In the passage on laser etching, what range do etching depths typically fall within?

§ **Given passage**

+++

Removing material, sometimes referred to as etching, is a process in which the laser beam removes the top-most surface of a substrate or coating that was previously applied to the article's substrate. A contrast is produced as a result of the different colors of top coat and substrate or different topography and texture of the etched region versus the adjacent region. Etching is a structural modification of the sidewall 40. Although there is no specific limitation on the maximum or minimum depth of an etch, etching depths are typically in the range of about 0.001 mm to about 2.0 mm, including any depth within the range, such as for example, 0.010 mm, 0.075 mm, 0.100 mm, 0.200 mm, 0.300 mm, 0.400 mm, 0.500 mm, 1.0 mm, 1.5 mm and others.

+++

§ **Material shown**
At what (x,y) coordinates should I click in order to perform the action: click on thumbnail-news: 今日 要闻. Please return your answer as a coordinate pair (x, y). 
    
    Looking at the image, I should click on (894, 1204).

+++

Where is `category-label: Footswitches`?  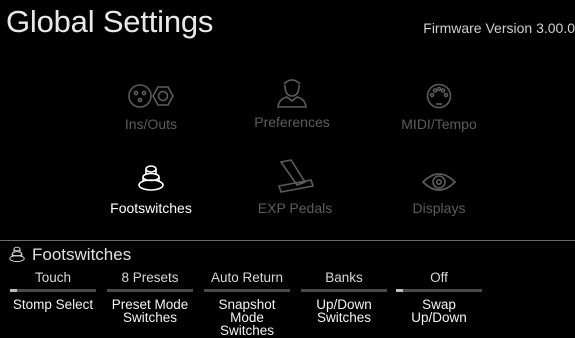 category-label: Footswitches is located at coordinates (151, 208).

+++

§ **Worked solution**
About 0.001 mm to about 2.0 mm.